About two months after I became his pastor, one evening in response to his cordial invitation, I dined with him. After the cheerful meal was over, he took me aside into a private room and to my astonishment and delight said, ‘If you ever wish to say anything in the pulpit against slavery you need not hesitate on my account; there are two things that I abominate: one is selling liquor and the other is selling niggers.’ Yes, he said, ‘niggers’; they all did. He then told me that he had inherited his slaves and felt under solemn obligation to care for them. He also declared that they were all manumitted, and that their manumission papers were in a certain drawer in a bureau, which he pointed out to me; so if he should die, they would all be free. But he said, ‘I do not wish them to know this. They are all young and I am trying to train them, so that when they know that they are free and must shift for themselves, they will be able to earn their own living. They are well cared for; for the present I am the nigger of this household.’ And so he was. Marshal Brotherton served everybody, even his own slaves.”
Anderson also chronicled the story of slavery in St. Louis during the Civil War era. As a border state, the issue of slavery was hotly contested in Missouri. In the winter of 1859-1860, the state legislator passed a bill outlawing free blacks, many of whom lived in St. Louis. Although Governor Robert M. Stewart’s personal views were pro-slavery, Anderson observed what happened next:
“… he had been brought up in eastern New York. The doctrine that all men, irrespective of color, have an inalienable right to liberty had been breathed in with the air of his native hills, and had become part and parcel of his life-blood. As he looked at the infamous bill, passed almost unanimously, the teaching received in boyhood asserted itself. It was stronger than his pro-slavery Bourbonism, stronger than party ties. . .”
Stewart refused to sign the pro-slavery bill, and it never became law in Missouri.

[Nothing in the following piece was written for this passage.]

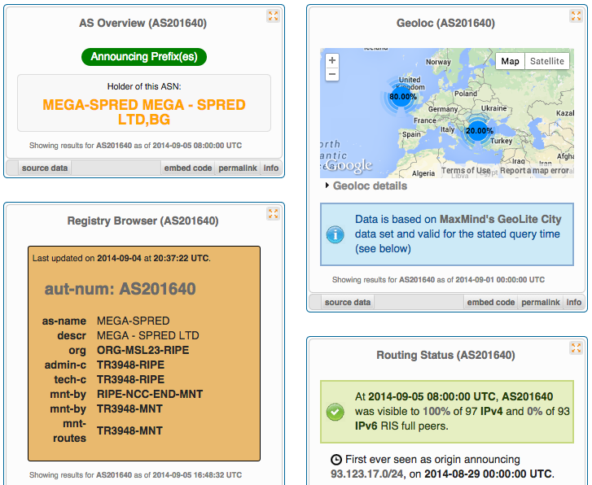592x485 pixels.
Task: Click the Announcing Prefix(es) green badge
Action: (144, 57)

Yet the slave question bedeviled the city of St. Louis, as Anderson observed:
“… pro-slavery sentiment largely prevailed (in St. Louis). Those who cherished it were often intense and bitter, and at that time socially controlled the entire city. But on the other hand the leading businessmen of the city were quietly, conservatively, yet positively opposed to slavery. Many of them had come from New England and the Middle States and believed slavery to be a great moral wrong …
Throughout the Union the political conflict was fierce, but in Missouri, and its great commercial city, St. Louis, it was unusually hot and acrimonious. African slavery was the distracting problem. None attempted to disguise it. Men on every hand spoke plainly and boldly. Most of the people of the slave states, and the citizens of Missouri among the rest, believe with all their hearts that if the Republican party should be successful at the polls, henceforth slavery would probably be excluded from the territories (to the West and north of Missouri) and at no distant day, would become extinct even in the states. . .They regarded (Abraham Lincoln) as the embodiment of all their apprehended woes, and so they poured out on him without stint their bitterest execrations.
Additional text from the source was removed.